Last month, Canada Post made what was, to many, a surprising announcement. In an effort to expand Canadians’ access to financial services, particularly in rural, remote, and Indigenous communities, the crown corporation has entered a strategic alliance with TD Bank. By launching a new personal loan product, Canada Post had, as the Toronto Star put it, “quietly moved towards banking.”
The announcement raised more than a few questions among allies of the Canadian Union of Postal Workers (CUPW) campaign for postal banking. After all, the postal banking campaign has always been about building alternatives to the existing banking ecosystem, not shoring it up with partnerships.
And yet, far from putting an end to our campaign, the partnership opens new space for us to push it to our ultimate goal—creating a publicly-owned postal bank that offers a competitive alternative to Canada’s predatory banking sector.
A successful six-month market test has proven there’s real public interest and need in accessing banking services through Canada Post. And postal workers’ jobs now involve talking to customers about loans and other financial services in the post office, every day.
Postal banks abroad
We should be clear, too, about the path other postal services have taken to achieve postal banking.
Internationally, partnerships are the most common way for postal services to enter the banking space. A 2016 study by the Universal Postal Union—an agency of the United Nations that specializes in the postal sector—showed that of the 183 postal services which offer some form of financial services, 76 per cent do so in partnership with a private bank, insurance company, or other non-bank financial institution.
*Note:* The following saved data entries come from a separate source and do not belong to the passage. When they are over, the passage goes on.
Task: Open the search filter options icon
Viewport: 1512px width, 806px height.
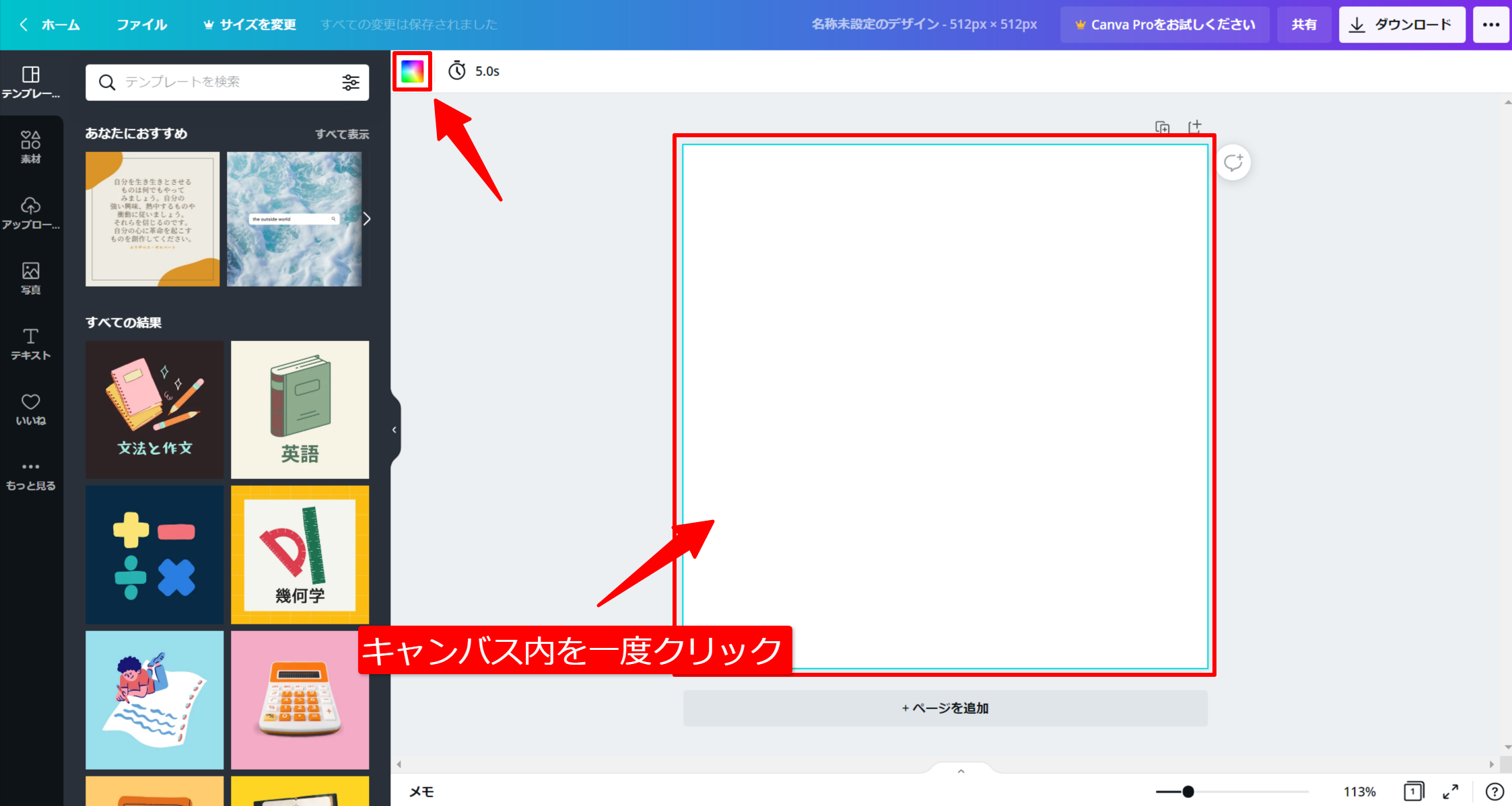Action: click(351, 82)
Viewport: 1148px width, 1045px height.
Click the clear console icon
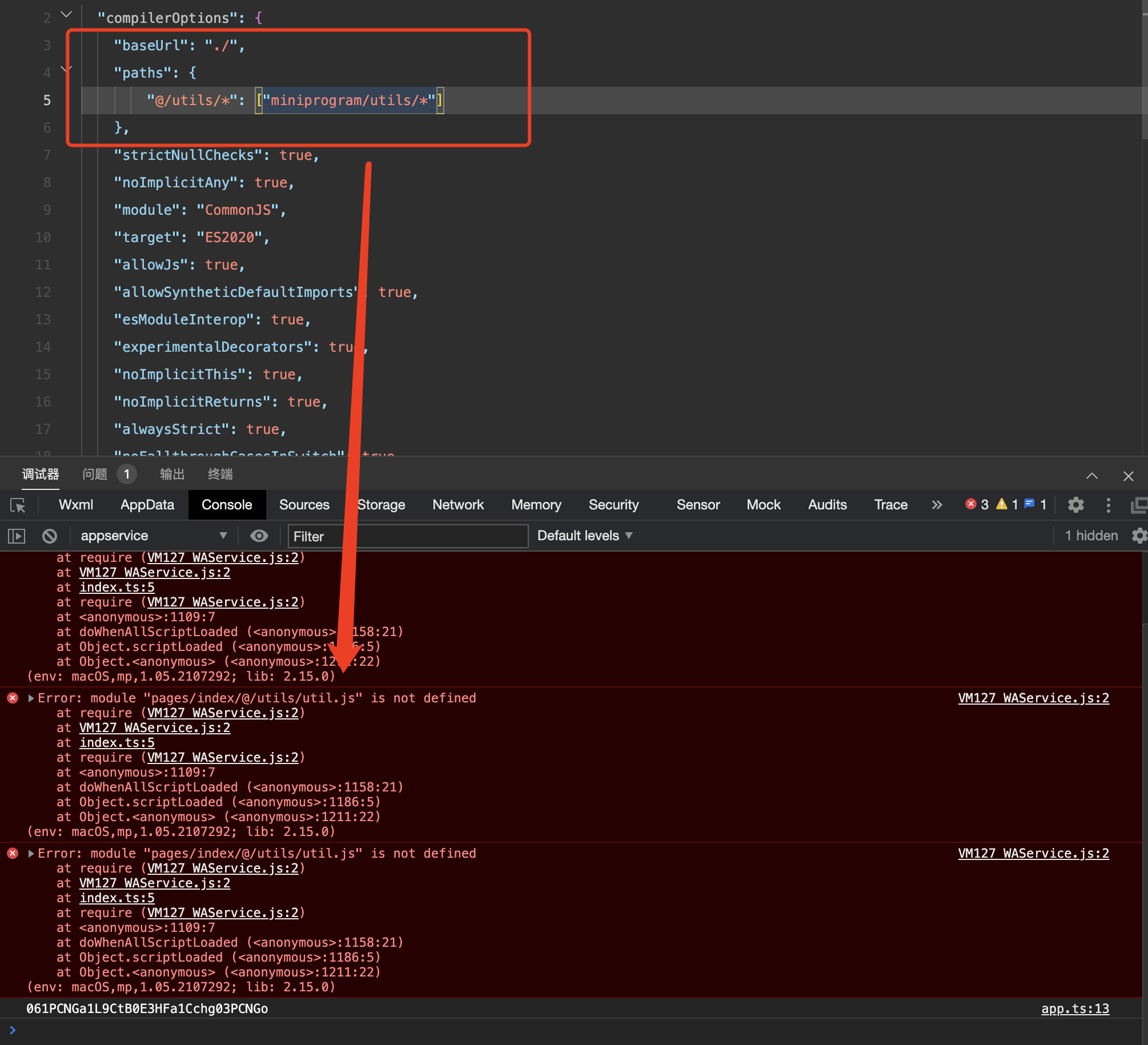50,536
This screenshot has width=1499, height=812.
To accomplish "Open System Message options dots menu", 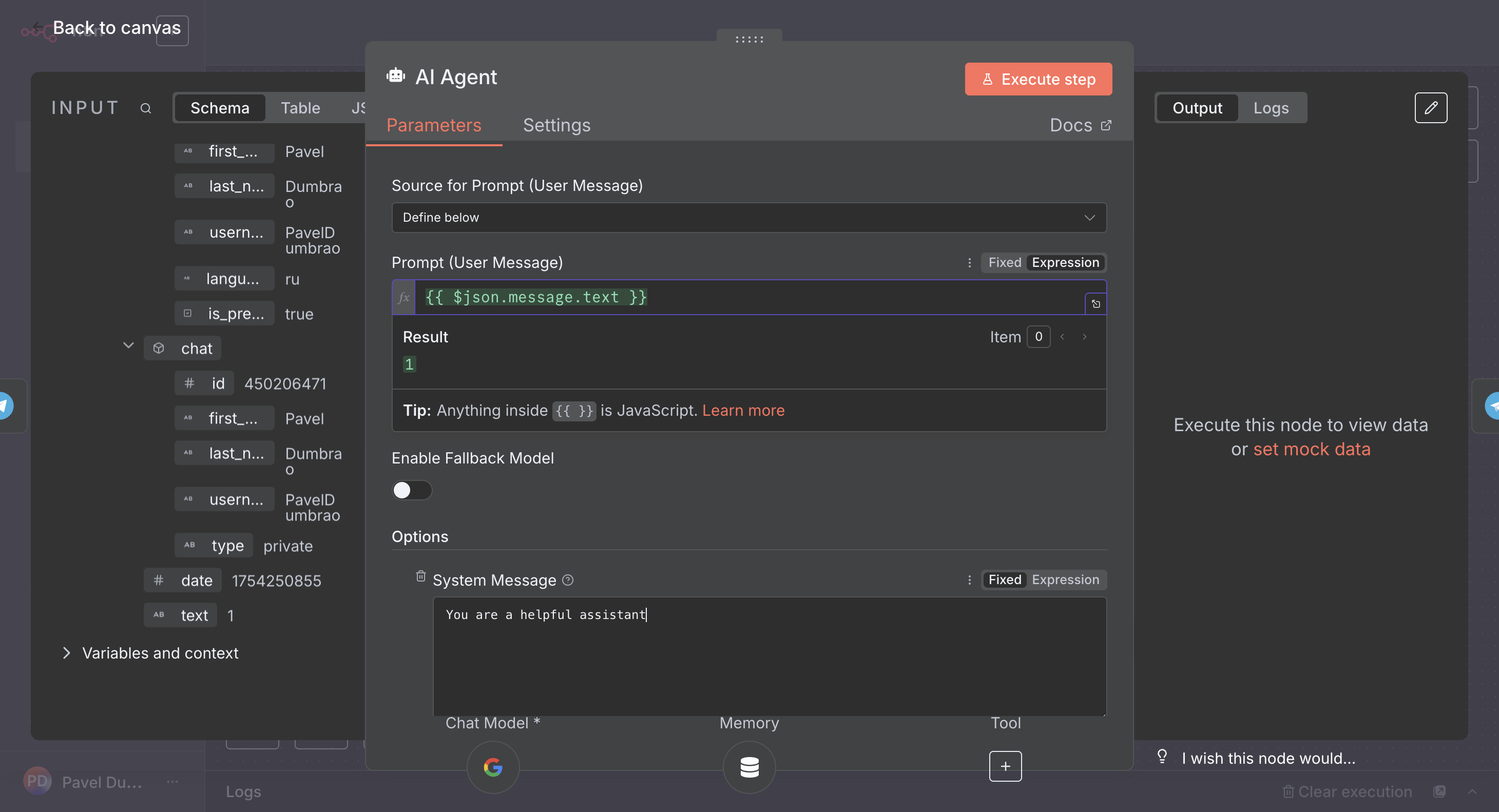I will pos(969,580).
In other words, when it comes to postal financial services, partnerships are the norm, not the exception.
And some independent postal banks—including France’s La Banque Postale—started off by forming partnerships with established private sector players. Partnerships to “share skills whilst reducing the cost of operations” formed one of the pillars of the bank’s early strategy after its founding in 2006. La Banque Postale signed different agreements to launch its personal loan, insurance, and asset management services.
Today, La Banque Postale stands as one of the most successful postal banks in the world, offering hundreds of thousands of French residents access to low-cost retail banking, while taking bold action to combat climate change and ensuring the stability of the French postal system.
More recently, in 2020, Austria Post established an independent banking subsidiary—Bank99—after ending its partnership with the private bank BAWAG PSK. With more than 1,800 service points throughout the country, Bank99 offers personal loans, credit cards, mortgages, and low-cost transaction accounts, including some entirely online.
It is worth noting, too, that CUPW has identified positive social and economic outcomes from postal partnerships with banks in other countries. Brazil’s “Banco Postal” offers a good illustration. While the Brazilian Post’s 2002 decision to partner with the country's biggest private sector bank, Bradesco, instead of a public bank sparked much controversy, the country’s most marginalized benefited more from Banco Postal services than anyone else.
When the ten-year contract with Bradesco ended, Banco Postal had established banking services in more than 1,500 previously unbanked municipalities, opened more than 10 million new bank accounts, and drove regional economic growth. One Universal Postal Union study found that job growth was 14 per cent greater in municipalities with a Banco Postal outlet than in those without one.
The struggle continues
Building a low-cost, publicly owned postal bank that puts people before profit remains CUPW’s goal. The current partnership with TD won’t change that. But it provides a starting point that will help many in the interim. As the union’s slogan reminds us, “The struggle continues.”